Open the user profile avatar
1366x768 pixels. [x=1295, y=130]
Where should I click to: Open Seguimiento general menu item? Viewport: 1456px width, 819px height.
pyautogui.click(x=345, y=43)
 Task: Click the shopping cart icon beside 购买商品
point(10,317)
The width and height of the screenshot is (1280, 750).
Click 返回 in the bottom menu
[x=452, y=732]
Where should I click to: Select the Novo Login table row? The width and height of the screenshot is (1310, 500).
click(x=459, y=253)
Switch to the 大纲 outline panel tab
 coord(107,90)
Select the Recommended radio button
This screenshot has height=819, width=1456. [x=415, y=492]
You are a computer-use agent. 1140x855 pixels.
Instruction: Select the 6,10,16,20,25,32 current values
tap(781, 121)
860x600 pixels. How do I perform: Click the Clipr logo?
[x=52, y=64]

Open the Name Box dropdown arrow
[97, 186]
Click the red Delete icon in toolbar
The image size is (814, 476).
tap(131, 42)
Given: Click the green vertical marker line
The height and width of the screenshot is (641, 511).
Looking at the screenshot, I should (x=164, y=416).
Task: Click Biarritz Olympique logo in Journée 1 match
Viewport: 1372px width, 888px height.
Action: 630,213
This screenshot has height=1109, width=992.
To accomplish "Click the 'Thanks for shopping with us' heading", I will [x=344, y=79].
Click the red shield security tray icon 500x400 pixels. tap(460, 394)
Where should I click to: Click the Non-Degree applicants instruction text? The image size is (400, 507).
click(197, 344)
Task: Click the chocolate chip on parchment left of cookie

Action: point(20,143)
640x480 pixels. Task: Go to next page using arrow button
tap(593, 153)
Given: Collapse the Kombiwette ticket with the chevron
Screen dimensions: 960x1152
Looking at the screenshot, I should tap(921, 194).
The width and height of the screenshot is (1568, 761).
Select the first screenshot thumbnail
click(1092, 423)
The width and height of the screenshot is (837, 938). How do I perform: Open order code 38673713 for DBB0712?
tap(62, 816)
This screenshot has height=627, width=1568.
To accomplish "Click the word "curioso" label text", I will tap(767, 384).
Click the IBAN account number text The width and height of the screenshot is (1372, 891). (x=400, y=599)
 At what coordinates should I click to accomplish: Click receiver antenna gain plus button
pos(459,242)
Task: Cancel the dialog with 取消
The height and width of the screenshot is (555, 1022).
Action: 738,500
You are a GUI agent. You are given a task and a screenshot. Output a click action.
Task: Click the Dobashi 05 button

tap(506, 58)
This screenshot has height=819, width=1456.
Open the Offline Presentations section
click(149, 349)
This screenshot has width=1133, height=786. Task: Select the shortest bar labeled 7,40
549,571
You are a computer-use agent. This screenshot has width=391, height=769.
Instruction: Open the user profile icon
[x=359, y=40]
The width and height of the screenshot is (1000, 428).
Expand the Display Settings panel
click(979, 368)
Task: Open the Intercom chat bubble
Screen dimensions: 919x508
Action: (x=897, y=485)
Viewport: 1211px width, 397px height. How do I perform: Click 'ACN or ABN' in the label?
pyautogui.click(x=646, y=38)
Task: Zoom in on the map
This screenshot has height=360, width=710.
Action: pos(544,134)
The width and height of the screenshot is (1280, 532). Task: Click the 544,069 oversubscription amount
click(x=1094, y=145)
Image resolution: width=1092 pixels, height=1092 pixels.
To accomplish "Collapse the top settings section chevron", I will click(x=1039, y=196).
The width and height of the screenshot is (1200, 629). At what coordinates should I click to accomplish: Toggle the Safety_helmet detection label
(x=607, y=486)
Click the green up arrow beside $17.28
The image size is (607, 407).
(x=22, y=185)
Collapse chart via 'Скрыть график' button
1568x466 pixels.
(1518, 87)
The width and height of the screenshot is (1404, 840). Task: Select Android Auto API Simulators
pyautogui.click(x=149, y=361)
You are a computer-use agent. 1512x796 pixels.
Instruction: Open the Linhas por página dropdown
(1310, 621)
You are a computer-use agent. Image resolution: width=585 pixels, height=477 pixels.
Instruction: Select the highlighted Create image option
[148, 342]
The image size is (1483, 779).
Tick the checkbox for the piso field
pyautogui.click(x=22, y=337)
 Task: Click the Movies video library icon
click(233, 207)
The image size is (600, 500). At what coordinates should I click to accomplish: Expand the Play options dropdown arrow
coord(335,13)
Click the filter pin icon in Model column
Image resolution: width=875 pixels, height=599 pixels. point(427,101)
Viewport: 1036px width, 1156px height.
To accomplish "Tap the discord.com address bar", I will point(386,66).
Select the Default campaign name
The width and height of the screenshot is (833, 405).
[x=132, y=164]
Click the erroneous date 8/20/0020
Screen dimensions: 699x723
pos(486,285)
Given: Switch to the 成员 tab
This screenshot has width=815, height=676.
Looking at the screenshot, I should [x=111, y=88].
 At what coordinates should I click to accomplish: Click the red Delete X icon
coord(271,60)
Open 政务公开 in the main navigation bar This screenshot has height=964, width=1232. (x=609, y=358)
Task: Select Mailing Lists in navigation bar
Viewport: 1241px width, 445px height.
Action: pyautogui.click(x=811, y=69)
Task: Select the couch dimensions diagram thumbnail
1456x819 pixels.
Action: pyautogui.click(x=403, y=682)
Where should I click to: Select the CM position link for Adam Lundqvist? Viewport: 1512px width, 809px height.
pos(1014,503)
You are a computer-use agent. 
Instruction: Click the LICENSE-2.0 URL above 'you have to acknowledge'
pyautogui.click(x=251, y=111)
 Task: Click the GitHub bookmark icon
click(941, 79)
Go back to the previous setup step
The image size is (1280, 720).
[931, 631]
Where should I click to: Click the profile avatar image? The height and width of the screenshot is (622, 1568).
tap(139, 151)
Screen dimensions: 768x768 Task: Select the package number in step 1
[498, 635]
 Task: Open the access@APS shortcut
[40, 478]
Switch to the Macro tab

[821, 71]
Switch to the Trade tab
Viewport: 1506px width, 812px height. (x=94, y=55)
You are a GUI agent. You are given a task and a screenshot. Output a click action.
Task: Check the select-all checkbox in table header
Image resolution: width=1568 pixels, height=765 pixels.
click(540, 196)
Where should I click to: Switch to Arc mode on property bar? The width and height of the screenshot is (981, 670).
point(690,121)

☆ ☆ ☆ ☆ ☆ ☆ ☆

» What to work on: Go through the entries and copy every line with "chevron".

» Result:
Given: Collapse the Kombiwette ticket with the chevron
To accomplish "Collapse the top settings section chevron", I will click(x=1039, y=196).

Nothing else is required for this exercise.